Ernest nodded; she could have the glass, could have every drink on the table as far as he was concerned. It was Harold who disgusted him. “Running to a woman,” he said under his breath. “What’s lower than that?”

The waiter came around with more drinks and food, but the evening wouldn’t be set right. A canker boiled up and tainted everything that had been so powerful and fine.

Ernest sensed this, too, and tried to bring the talk around to Ordóñez and his posture, his veronicas.

“Which is the veronica, again?” Duff said.

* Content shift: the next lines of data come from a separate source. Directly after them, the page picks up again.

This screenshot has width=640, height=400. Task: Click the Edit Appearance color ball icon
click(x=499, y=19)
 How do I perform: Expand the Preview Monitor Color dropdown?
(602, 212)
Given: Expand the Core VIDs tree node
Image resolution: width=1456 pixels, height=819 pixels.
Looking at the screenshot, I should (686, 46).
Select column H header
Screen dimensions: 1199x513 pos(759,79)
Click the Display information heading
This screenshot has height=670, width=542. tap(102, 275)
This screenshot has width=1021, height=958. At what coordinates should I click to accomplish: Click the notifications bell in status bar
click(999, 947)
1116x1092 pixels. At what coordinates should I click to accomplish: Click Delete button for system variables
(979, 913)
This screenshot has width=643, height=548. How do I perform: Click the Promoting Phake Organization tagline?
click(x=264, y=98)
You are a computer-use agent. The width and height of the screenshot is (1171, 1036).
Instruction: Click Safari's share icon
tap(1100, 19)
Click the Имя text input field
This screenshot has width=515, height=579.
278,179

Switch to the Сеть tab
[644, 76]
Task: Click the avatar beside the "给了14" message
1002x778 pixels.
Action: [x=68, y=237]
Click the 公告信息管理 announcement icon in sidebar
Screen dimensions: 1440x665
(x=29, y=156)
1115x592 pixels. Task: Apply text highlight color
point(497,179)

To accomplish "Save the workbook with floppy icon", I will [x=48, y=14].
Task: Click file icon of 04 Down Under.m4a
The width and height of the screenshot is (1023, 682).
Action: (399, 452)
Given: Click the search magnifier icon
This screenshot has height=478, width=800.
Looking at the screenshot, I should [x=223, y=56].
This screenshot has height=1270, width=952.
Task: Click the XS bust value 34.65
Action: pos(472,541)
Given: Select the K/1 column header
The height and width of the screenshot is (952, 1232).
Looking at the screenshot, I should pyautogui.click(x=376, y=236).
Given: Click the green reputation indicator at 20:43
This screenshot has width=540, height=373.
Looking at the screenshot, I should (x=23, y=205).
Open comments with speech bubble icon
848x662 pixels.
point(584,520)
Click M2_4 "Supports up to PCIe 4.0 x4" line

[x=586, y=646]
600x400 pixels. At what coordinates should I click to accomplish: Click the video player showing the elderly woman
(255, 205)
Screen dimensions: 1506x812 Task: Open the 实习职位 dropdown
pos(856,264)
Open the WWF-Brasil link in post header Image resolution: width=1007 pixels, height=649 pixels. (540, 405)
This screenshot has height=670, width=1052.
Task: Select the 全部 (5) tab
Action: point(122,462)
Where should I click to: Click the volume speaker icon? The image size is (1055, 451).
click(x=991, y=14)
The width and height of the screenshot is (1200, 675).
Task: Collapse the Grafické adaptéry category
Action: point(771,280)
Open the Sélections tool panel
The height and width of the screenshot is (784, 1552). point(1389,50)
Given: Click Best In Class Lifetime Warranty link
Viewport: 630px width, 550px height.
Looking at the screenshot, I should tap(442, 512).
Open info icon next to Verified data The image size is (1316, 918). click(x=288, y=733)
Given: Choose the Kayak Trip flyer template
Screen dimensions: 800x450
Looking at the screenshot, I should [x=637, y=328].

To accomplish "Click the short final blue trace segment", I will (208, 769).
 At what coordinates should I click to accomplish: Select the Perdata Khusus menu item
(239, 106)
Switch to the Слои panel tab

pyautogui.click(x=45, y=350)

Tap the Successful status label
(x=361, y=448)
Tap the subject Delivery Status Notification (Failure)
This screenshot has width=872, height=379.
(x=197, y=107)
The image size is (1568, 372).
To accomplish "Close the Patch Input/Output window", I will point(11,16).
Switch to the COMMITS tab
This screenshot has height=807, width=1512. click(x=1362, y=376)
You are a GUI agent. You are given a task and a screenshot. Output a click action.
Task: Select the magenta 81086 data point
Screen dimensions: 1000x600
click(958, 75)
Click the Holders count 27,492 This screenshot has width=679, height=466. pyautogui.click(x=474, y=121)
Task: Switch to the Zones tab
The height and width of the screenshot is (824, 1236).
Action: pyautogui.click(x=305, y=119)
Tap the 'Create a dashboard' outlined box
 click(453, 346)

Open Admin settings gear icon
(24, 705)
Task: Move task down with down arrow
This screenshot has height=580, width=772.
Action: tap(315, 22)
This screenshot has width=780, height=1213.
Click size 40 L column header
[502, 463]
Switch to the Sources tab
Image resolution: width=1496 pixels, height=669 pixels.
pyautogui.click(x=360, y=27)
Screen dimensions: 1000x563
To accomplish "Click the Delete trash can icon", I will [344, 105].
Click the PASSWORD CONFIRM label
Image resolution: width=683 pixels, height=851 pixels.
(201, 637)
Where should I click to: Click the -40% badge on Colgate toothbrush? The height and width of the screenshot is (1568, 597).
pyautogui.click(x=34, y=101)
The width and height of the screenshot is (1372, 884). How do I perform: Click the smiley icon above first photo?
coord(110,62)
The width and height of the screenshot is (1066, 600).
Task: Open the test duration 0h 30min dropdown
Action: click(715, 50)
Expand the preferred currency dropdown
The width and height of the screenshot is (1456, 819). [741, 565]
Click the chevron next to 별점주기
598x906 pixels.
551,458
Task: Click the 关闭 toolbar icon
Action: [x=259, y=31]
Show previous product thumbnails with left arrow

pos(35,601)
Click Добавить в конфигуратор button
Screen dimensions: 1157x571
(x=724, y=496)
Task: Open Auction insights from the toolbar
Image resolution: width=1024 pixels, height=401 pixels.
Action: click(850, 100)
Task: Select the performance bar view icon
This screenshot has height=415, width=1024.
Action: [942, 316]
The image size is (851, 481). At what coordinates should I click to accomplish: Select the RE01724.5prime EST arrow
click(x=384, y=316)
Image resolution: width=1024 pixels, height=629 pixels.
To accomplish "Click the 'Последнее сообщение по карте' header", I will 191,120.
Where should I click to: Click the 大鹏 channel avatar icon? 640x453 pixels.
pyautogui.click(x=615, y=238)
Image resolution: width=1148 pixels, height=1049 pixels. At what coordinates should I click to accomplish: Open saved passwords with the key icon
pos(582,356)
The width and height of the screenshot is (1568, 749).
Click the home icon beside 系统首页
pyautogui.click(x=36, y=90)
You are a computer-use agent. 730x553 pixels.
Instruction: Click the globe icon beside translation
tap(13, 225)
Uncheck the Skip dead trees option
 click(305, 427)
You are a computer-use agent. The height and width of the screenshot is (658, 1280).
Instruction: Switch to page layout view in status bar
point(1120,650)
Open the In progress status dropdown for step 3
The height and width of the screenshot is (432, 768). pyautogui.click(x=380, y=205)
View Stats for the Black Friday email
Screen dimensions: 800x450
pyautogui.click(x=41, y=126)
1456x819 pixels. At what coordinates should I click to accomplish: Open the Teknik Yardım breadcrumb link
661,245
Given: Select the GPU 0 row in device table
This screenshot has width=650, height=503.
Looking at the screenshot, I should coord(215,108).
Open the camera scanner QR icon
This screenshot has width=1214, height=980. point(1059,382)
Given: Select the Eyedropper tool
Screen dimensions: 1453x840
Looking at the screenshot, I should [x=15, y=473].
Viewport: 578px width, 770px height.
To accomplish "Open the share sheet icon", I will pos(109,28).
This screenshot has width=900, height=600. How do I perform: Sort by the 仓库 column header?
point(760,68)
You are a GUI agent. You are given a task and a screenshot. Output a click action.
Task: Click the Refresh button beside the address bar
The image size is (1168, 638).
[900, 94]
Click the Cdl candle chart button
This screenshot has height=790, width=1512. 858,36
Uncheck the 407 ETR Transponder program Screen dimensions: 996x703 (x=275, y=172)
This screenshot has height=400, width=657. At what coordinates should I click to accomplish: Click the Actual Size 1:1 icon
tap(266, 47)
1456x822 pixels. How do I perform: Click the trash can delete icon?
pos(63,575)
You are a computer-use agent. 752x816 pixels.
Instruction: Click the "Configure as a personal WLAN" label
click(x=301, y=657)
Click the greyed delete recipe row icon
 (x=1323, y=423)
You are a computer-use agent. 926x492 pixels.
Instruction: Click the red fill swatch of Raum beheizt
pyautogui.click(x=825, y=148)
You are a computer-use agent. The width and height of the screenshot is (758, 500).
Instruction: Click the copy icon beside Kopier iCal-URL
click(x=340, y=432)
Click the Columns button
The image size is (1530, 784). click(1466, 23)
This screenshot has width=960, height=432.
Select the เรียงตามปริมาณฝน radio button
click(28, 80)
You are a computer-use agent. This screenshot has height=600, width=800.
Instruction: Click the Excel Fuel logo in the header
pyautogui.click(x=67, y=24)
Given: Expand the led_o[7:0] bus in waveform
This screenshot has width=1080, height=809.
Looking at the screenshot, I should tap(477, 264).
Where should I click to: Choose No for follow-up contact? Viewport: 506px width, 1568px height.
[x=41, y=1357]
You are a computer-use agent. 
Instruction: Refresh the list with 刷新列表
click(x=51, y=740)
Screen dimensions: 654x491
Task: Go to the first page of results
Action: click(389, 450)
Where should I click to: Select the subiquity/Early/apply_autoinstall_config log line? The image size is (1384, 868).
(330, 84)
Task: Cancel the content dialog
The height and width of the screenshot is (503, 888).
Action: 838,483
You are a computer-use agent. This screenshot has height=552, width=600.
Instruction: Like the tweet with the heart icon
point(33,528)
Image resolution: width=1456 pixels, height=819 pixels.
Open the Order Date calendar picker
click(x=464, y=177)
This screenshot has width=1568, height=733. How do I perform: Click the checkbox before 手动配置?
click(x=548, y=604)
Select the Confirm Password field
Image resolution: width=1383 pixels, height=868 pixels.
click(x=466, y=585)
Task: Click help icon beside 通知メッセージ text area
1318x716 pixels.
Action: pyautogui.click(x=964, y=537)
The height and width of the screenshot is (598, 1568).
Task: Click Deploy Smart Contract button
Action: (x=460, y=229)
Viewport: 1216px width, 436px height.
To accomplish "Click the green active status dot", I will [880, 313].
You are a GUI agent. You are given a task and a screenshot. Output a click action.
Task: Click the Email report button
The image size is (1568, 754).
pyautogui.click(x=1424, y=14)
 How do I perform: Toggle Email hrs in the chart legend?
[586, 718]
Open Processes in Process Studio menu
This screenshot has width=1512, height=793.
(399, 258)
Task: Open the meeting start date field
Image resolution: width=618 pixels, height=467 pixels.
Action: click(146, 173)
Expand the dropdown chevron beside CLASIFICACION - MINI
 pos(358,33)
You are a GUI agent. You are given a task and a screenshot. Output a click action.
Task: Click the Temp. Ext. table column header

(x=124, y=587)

“It’s when the matador stands turned to the bull with his feet fixed and swings the cape away from the bull very slowly.”

“Yes, of course,” Duff said. “It was marvelous, wasn’t it?”

“Don’t believe her, Hem,” Pat said meanly. “She doesn’t remember any of it.”

“Give a girl a break, Pat.” She turned back to Ernest. “I’m just a little tight now. I’ll remember more tomorrow. I swear I’ll be good then.”

Ernest looked at her sadly. “All right,” he said, but he was clearly disappointed in her and with the whole group. The air had gone out of everything.

Back at the hotel that night, I took the ear, folded it into several more handkerchiefs, and put it in my bureau drawer.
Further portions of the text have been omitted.